While half of our connectivity changes are in the anterior part of the brain (i.e., OFC, SFC and ACC), others are more spatially distributed. Based on the known functional connectivity of the IFC, all the clusters we found are in parts of the brain which are known to be related to the IFC[60]. In detail, our results are distributed among functional networks involved in reasoning (i.e., OFC, SFC and ACC clusters), motor execution (i.e., post-central cluster), social cognition (i.e., MTC cluster) and spatial attention (i.e., lingual cluster)[60]. This high variability could be explained by a lack of spatial accuracy regarding the activated volume by FUS (see Fig. 1, panel B).

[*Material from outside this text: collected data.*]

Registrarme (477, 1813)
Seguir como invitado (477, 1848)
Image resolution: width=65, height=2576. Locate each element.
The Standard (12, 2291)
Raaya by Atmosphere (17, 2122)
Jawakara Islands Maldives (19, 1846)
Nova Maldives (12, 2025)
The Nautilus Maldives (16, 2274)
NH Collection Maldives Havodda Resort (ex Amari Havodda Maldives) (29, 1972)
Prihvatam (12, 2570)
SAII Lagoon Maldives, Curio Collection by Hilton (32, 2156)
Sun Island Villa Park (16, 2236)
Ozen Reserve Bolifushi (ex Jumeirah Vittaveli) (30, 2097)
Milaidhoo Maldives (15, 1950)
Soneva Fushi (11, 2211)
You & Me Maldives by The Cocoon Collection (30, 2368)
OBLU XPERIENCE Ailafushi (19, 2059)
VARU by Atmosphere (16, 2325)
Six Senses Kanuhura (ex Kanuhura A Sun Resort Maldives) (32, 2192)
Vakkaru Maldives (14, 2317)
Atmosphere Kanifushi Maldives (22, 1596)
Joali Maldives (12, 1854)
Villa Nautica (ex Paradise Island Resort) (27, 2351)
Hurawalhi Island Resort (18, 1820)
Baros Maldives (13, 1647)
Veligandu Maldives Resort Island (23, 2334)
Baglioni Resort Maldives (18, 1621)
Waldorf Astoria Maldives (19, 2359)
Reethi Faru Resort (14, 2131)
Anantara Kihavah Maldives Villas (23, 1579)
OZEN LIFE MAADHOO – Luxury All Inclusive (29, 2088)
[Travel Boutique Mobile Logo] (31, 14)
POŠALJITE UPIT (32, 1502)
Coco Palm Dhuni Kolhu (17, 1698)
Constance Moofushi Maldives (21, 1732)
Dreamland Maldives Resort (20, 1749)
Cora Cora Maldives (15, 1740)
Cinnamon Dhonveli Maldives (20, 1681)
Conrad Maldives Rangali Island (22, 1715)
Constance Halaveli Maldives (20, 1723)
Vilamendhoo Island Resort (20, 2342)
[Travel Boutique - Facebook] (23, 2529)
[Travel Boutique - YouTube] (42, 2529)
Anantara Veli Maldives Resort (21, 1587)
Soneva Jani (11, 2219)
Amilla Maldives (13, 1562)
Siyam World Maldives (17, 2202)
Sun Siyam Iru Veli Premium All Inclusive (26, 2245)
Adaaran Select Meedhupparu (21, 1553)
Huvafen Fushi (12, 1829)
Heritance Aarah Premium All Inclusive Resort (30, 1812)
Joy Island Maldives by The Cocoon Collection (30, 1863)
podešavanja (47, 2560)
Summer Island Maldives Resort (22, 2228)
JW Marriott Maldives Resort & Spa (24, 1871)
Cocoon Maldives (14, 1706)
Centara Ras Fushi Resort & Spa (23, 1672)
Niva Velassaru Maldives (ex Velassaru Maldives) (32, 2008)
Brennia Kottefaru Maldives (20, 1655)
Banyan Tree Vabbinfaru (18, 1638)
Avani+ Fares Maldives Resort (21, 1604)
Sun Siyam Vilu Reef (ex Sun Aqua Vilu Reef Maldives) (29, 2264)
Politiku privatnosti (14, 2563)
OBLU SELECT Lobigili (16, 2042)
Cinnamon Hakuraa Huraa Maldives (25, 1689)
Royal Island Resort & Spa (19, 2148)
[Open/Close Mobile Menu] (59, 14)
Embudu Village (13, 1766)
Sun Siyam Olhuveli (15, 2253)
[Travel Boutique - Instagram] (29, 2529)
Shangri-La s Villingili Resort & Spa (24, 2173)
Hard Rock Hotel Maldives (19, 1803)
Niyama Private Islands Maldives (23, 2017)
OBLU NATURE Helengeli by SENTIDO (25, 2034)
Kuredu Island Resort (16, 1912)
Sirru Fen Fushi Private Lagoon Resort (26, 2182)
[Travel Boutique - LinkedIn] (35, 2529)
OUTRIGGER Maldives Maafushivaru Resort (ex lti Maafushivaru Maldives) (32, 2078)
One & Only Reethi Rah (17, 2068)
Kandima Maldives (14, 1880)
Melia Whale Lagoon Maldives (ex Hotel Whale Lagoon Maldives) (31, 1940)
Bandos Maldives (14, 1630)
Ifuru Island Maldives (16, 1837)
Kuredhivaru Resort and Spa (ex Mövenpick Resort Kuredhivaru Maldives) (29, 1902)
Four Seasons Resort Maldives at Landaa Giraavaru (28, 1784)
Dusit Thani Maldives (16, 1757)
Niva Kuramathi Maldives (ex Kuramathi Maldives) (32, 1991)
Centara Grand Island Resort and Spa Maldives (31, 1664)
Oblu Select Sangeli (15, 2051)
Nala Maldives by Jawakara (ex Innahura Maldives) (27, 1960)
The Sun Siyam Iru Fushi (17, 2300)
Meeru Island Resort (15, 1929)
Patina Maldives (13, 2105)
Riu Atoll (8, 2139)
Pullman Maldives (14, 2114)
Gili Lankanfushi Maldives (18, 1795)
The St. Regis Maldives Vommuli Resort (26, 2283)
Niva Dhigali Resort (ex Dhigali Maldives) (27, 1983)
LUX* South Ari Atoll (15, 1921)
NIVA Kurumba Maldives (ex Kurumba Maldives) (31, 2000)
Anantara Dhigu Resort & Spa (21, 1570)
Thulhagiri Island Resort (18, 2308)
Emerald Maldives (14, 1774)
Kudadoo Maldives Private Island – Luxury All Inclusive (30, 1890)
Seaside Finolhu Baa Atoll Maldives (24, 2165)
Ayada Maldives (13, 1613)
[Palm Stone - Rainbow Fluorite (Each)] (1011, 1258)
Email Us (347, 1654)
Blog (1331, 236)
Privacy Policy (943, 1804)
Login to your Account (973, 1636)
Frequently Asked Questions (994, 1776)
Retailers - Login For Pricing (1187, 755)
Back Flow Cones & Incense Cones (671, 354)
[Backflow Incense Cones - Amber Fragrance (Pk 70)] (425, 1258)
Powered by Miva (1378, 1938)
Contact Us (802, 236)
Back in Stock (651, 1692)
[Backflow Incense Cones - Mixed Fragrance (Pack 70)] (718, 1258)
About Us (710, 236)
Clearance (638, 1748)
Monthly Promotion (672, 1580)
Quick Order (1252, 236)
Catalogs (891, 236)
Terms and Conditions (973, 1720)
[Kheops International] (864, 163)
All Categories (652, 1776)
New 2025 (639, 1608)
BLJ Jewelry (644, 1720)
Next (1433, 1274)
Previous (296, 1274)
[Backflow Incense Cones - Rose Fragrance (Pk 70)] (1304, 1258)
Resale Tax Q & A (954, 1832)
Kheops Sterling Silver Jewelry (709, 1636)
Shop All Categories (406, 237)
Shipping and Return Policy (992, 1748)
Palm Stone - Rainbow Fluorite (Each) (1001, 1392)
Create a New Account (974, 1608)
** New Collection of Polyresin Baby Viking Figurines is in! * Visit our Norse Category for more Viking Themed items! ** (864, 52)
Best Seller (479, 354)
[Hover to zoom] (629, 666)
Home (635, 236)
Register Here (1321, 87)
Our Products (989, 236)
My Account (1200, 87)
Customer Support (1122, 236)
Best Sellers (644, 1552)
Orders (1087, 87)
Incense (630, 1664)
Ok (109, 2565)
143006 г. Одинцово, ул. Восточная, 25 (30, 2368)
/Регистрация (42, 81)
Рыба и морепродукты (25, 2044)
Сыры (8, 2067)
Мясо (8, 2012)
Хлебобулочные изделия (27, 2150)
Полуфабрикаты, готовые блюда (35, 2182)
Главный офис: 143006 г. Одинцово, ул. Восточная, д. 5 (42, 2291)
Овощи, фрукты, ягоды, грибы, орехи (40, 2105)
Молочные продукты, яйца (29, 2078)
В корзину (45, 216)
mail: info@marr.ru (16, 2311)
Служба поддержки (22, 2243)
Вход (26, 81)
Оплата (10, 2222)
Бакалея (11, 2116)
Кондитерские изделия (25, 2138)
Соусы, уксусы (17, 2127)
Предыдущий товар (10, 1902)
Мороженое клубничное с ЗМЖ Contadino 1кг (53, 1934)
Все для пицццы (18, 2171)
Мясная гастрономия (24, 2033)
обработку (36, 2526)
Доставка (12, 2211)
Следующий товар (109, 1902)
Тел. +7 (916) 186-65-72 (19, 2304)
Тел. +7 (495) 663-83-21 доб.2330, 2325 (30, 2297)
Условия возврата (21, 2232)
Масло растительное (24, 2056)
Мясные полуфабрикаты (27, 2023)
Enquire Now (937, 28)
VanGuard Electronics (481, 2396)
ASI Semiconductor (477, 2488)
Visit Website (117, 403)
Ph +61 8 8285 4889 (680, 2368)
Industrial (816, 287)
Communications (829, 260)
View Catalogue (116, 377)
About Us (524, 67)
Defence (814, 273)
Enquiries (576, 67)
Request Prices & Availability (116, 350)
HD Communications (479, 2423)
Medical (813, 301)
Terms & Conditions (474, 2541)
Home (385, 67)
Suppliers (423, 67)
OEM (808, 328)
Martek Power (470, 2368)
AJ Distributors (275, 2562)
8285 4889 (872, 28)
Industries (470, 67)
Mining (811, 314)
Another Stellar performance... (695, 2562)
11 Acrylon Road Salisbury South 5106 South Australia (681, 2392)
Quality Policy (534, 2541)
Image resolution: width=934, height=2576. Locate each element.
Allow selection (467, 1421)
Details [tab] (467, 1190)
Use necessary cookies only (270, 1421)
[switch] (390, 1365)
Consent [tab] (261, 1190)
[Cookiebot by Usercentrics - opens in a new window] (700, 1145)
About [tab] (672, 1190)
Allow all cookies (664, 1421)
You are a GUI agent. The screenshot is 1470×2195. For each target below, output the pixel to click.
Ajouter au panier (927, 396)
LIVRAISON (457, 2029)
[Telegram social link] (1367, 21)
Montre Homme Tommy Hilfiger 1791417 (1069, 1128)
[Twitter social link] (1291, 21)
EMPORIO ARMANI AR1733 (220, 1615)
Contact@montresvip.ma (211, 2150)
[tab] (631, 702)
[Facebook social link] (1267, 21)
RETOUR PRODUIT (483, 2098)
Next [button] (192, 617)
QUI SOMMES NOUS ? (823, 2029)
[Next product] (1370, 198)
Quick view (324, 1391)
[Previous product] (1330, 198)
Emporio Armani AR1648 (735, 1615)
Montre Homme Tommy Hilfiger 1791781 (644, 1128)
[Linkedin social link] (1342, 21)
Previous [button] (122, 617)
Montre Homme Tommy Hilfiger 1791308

Regarding the behavioural effects of IFC-FUS, two findings could be reported. On the one hand, our results do not align with our initial behavioural hypothesis, which was to induce an inhibitory process alteration following IFC-FUS (i.e., as measured by the SSRT). This discrepancy may be attributed to our inability to consistently target the specific subregion of the IFC involved in inhibitory processes, namely the posterior-ventral part[61]. Previous studies exploring the impact of FUS on reactive inhibition have yielded mixed outcomes, as inhibitory process changes were not always observed: improved only when IFC-FUS was applied during STOP trials[29]; decreased SSRT following M1-FUS.
On the other hand, we induced a significant reduction in the response time for the GO trials which was explained by the acoustic pressure applied to the IFC and by the functional disconnection between the right IFC and the post-central cortex (see Fig. 3, panels C, D and E). Importantly, the absence of inhibitory changes associated with this speed improvement suggests that participants did not adjust their behaviour (i.e., going faster despite increased risk of failing STOP trials). Furthermore, this effect could not be attributed to a learning effect, as it was not observed following Thalamus-FUS.
One plausible explanation could be that the disconnection of executive and associative networks (involved in inhibition)[62], through IFC-FUS, did not influence reactive inhibition (as measured by the SSRT) but decreased tonic proactive inhibition played by the IFC to the post-central cortex[63], and therefore released the ability to do a motor action faster. This interpretation is consistent with previous observations of improved response speed following IFC-tDCS[64] or M1-FUS[32] and aligns with the established role of the IFC in both reactive and proactive inhibition[63].